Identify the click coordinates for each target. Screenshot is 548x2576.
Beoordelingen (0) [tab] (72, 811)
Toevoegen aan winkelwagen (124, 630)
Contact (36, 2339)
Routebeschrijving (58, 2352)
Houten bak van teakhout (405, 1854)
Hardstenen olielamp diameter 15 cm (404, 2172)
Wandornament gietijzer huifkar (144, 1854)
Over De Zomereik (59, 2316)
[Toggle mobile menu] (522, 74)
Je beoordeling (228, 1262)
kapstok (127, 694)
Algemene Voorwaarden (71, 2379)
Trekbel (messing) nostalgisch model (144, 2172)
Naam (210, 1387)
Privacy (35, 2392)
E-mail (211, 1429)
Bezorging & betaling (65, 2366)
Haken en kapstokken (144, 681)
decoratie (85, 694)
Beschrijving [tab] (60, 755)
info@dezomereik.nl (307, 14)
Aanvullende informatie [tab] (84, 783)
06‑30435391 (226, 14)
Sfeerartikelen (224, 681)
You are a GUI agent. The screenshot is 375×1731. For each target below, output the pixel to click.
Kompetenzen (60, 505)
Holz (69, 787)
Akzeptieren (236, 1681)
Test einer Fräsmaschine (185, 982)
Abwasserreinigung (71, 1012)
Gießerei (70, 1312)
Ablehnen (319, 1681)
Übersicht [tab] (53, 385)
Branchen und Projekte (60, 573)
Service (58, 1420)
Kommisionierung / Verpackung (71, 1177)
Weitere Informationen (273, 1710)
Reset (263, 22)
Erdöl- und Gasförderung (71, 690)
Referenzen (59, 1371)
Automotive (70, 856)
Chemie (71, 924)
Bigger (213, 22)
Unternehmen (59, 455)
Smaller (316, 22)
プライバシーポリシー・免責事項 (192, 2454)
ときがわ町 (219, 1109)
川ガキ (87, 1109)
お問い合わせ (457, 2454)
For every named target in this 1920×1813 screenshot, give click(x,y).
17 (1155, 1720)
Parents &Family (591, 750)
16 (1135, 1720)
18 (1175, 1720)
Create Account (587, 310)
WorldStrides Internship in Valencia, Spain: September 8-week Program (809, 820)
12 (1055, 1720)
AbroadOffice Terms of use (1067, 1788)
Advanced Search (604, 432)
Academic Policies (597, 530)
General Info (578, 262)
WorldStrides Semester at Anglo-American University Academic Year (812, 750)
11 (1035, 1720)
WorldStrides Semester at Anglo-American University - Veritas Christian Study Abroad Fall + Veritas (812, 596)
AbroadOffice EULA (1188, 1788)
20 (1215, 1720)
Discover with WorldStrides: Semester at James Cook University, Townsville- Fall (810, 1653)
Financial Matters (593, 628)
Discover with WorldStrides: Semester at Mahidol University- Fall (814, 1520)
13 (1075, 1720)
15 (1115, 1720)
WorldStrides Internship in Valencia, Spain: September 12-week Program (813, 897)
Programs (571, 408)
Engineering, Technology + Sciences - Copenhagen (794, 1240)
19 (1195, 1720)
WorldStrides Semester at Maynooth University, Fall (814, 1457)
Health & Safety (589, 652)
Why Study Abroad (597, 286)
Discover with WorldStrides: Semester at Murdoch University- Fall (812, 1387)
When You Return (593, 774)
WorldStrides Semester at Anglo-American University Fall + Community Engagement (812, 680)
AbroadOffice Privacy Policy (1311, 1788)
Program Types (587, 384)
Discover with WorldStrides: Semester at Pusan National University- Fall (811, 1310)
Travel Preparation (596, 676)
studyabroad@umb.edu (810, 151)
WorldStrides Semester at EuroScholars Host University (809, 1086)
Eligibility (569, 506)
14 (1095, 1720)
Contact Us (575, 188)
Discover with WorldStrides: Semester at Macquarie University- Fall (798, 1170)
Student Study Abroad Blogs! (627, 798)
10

────

◆ **What you are asked to do**: Across the whole listing, tally the lines that include the string "September". Reply with the number only.

◆ **Output below**: 2